Testing for System Integrators – Part 3

Over the next few weeks, the NVP blog will focus on Software Testing for System Integrators. From NVP’s point of view, a System Integrator is someone who brings together a number of applications (from vendors), adds some glue and ends up with a solution for the organization they are working with. This seems to agree with the Wikipedia definition fairly closely. So where does Quality Assurance come into this? One would like to think early or very early in the process but that’s not always the case.

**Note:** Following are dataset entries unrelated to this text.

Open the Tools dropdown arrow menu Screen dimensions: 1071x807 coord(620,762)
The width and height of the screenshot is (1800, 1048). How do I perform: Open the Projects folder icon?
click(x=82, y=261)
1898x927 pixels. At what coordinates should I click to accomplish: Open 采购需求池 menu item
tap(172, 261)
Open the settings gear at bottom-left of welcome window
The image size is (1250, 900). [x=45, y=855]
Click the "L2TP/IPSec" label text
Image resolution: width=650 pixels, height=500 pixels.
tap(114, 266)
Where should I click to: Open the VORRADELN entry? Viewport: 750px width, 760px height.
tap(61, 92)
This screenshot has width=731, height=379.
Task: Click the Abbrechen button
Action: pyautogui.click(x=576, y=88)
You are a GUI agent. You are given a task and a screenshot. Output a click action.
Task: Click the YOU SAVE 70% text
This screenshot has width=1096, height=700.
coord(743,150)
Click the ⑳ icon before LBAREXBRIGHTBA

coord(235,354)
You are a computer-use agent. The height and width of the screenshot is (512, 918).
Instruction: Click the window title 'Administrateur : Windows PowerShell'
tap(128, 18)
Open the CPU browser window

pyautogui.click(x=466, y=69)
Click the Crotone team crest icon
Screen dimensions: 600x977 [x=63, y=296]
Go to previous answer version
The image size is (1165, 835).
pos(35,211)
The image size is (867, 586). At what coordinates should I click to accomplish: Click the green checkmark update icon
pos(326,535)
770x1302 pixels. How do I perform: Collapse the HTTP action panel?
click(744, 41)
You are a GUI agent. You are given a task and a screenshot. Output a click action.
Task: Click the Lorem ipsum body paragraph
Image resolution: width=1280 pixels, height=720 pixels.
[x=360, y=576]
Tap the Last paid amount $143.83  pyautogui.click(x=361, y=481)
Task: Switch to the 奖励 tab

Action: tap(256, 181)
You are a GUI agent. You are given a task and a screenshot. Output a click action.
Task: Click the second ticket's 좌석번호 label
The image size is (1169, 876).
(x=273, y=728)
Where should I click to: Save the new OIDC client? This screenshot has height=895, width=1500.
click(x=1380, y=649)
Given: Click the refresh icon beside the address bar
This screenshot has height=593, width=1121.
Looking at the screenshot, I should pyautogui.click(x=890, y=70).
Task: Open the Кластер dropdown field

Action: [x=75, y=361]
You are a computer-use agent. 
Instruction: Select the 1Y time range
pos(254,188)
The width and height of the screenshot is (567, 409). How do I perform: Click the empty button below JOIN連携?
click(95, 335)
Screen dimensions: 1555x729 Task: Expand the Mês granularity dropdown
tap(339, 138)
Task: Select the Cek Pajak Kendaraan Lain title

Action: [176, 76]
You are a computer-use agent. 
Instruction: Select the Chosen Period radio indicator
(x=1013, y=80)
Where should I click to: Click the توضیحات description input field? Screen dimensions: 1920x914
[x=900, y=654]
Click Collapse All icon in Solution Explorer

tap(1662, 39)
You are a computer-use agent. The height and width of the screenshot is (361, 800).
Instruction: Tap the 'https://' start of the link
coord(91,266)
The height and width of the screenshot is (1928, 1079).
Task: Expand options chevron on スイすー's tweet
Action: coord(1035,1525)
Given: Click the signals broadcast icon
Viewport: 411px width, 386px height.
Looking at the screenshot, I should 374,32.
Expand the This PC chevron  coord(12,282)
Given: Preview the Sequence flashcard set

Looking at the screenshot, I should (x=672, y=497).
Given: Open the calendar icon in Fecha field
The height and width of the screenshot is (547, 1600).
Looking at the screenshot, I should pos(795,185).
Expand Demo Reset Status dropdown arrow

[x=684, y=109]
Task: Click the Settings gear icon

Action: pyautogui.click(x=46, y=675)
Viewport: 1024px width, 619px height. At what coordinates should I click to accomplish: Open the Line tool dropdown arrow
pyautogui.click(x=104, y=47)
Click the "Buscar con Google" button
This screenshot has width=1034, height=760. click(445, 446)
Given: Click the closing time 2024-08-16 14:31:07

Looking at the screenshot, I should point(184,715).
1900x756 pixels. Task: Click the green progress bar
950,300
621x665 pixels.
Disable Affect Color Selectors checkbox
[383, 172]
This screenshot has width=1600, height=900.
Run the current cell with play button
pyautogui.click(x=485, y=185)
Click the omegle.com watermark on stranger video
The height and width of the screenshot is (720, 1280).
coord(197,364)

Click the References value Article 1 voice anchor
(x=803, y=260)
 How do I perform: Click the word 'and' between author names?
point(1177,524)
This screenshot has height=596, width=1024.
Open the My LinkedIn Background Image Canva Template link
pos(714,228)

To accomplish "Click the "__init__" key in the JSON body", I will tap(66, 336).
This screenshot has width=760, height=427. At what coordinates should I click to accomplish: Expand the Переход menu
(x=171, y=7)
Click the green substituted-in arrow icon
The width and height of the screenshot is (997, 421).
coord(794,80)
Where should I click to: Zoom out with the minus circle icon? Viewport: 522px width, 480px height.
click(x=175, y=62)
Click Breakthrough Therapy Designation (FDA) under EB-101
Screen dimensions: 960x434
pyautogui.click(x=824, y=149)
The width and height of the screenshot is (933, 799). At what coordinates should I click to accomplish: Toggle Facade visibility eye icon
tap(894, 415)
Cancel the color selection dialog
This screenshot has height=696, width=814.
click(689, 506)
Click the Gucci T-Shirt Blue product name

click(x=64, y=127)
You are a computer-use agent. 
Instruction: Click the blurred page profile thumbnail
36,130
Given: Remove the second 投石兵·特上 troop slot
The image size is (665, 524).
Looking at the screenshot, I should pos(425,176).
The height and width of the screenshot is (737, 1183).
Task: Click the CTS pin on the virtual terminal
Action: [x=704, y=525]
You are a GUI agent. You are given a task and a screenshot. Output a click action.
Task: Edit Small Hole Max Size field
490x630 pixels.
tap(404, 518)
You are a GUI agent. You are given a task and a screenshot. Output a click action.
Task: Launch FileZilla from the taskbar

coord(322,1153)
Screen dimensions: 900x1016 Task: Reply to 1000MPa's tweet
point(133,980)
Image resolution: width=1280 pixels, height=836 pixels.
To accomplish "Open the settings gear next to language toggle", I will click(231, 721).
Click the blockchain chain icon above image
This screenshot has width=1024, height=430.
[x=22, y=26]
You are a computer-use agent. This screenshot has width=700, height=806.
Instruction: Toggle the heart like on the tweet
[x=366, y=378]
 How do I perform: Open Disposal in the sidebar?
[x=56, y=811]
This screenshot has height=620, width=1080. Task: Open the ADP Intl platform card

Last week we provided several possible answers to our original

  1. The contract states the following specifically about Quality Assurance and everyone is in agreement
    This means that you simply have to “bridge the gap” between what is expected from the vendors and what is promised to the final client. The only problem may be that you do not agree with the contracted items.
  2. The contract says nothing about Quality Assurance but it’s noted as a topic and the contract will not be finalized without this discussion
    This is almost the best situation. While it may be a little late in the process, the willingness to add Quality Assurance exists and people are behind it.
  3. The contract says nothing about Quality Assurance so far, but now that you have brought it up we will add it.
    The same comment as above is applicable except that there is not quite the backing we might have had earlier.
  4. There is something in the contract about Quality Assurance and we can look it up for you (contracts are signed).
    Well at least they considered it; it may not be correct or complete but it was not entirely ignored. Once you find out what is in the contract you may (or may not) have concerns to handle.
  5. There is nothing in the contract (contract is signed) and there is no intention of putting anything in the contract about Quality Assurance
  6. We don’t know (but that is a good question)
  7. We don’t know (and we don’t care)

Suffice to say the items in the above list have an obvious gradation from very manageable to a real challenge in the order they are presented. If you get the first answer, you’re well on your way. If you get some of the middle answers you have some work to do, but there’s still time to make change. If you get the last few answers, you are in trouble but not defeated!